It’s a new day, and you’ve got new John Carpenter to listen to. John Carpenter, Daniel Davies and Cody Carpenter have released the new track He Walks By Night this morning, the second single off their upcoming album Lost Themes IV: Noir, out May 3 on Sacred Bones Records.

Lost Themes IV: Noir is the latest installment in a series that sees Carpenter releasing new music for John Carpenter movies that don’t actually exist. The first Lost Themes was released in 2015, followed by Lost Themes II in 2016 and Lost Themes III: Alive After Death in 2021.

Sacred Bones previews, “It’s been a decade since John Carpenter recorded the material that would become Lost Themes, his debut album of non-film music and the opening salvo in one of Hollywood’s great second acts. Those vibrant, synth-driven songs, made in collaboration with his son Cody Carpenter and godson Daniel Davies, kickstarted a musical renaissance for the pioneering composer and director. With Lost Themes IV: Noir, they’ve struck gold again, this time mining the rich history of the film noir genre for inspiration.

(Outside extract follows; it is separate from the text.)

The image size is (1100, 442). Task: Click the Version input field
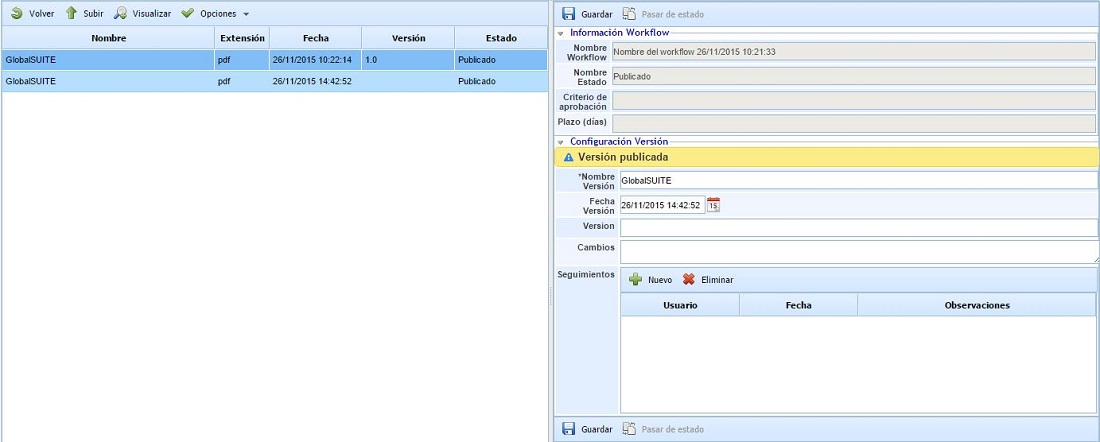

“Since the first Lost Themes, John has referred to these compositions as “soundtracks for the movies in your mind.” On the fourth installment in the series, those movies are noirs. Like the film genre they were influenced by, what makes these songs “noirish” is sometimes slippery and hard to define, and not merely reducible to a collection of tropes. The scores for the great American noir pictures were largely orchestral, while the Carpenters and Davies work off a sturdy synth-and-guitar backbone.

“The trio’s free-flowing chemistry means Lost Themes IV: Noir runs like a well-oiled machine—the 1951 Jaguar XK120 Roadster from Kiss Me Deadly, perhaps, or the 1958 Plymouth Fury from John’s own Christine. It’s a chemistry that’s helped power one of the most productive stretches of John’s creative life, and Noir proves that it’s nowhere near done yielding brilliant results.”

You can pre-save Lost Themes IV: Noir right now! And listen to the new track below…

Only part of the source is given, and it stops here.